Özet: İhtiyaç iddiasına dayalı olarak açılacak davalarda dava hakkı kural olarak kiraya verene aittir. Ancak kiraya veren durumunda olmayan malikin de bu davaları açabileceği içtihaden kabul edilmiştir. Kiralanan paylı mülkiyete konu ise pay ve paydaş çoğunluğunun sağlanması, elbirliği halinde mülkiyete konu teşkil ediyorsa tüm ortakların davaya katılmaları gerekir. Bu koşullar birlikte dava açma şeklinde gerçekleşebileceği gibi bir paydaş tarafından açılan davaya sonradan diğer paydaşların onaylarının alınması şeklinde de sağlanabilir. Elbirliği mülkiyetinde, ortakların davaya katılmaları sağlanamaz ise miras bırakanın terekesine temsilci atanması sağlanarak temsilci huzuruyla dava yürütülür
Dava, asıl davada esaslı tadilat, birleşen davada ise iktisap ve işyeri ihtiyacı nedeniyle tahliye istemine ilişkindir. Mahkemece istem gibi karar verilmiş, hüküm davalı vekili tarafından temyiz edilmiştir.

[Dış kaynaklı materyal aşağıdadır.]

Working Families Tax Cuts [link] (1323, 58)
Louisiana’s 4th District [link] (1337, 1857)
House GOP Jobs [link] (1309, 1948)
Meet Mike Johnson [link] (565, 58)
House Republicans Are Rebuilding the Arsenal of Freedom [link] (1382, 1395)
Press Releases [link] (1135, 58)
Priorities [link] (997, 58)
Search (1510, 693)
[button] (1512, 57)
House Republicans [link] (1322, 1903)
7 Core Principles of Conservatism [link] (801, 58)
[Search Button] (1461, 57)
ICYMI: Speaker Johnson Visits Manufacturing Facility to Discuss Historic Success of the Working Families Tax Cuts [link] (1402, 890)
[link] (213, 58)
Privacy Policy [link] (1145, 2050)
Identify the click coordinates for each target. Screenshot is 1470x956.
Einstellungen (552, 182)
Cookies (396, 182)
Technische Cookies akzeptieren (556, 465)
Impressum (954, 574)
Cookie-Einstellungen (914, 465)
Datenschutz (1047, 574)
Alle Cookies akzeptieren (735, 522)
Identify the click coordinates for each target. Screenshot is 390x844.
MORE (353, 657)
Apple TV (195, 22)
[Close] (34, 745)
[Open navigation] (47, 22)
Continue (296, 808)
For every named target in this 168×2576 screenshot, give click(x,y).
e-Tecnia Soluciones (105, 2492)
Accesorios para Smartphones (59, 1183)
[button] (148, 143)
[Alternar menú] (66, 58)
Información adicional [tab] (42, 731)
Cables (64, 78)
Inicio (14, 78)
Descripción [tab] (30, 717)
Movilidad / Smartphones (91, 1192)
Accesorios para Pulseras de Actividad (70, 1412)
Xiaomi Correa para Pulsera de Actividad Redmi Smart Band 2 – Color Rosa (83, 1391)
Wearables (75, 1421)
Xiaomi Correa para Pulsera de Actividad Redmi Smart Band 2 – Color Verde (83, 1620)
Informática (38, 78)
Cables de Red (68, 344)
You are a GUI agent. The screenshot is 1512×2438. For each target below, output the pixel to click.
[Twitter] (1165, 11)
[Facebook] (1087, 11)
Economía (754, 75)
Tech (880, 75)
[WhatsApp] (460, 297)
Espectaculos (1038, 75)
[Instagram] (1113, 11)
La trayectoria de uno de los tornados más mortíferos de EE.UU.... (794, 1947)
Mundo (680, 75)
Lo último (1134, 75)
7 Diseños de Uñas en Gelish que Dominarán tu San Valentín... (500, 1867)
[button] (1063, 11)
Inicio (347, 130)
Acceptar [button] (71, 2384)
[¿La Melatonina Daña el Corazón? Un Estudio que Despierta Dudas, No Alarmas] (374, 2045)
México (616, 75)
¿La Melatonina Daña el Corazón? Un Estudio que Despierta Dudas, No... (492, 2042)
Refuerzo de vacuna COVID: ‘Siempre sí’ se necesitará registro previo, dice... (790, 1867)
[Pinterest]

Asıl davada; Davacı, davalıya kiralanan taşınmazın oldukça eski ve bakımsız kaldığından dükkanın esaslı bir şekilde tadilat yapılması zorunlu olduğundan kiralananın tahliyesi istenmiştir. Birleşen dava da davacı vekili müvekkilinin dava konusu kiralananın ½ payını satın aldığını dava konusu dükkanda tamirat yapıldıktan sonra Dizman Turizm… Limited Şirketi adına taşınmaz da şube açacaklarını bildirmiştir. Mahkemece birleşen davada, davacının adı geçen şirketin temsilcisi olduğu ihtiyaç sahibi gösterilen şirketin turizm amaçlı olduğu ve seyahat acentesi kurabileceği ilçenin turizm amacıyla yerli ve yabancı turistlerin konaklama ve seyahat ihtiyaçlarının bulunduğunu belirterek ihtiyaç nedeniyle, asıl davada ise binan eski ve tadilat yapılması gerektiğinden bahisle kiralananın tahliyesine karar verilmiştir.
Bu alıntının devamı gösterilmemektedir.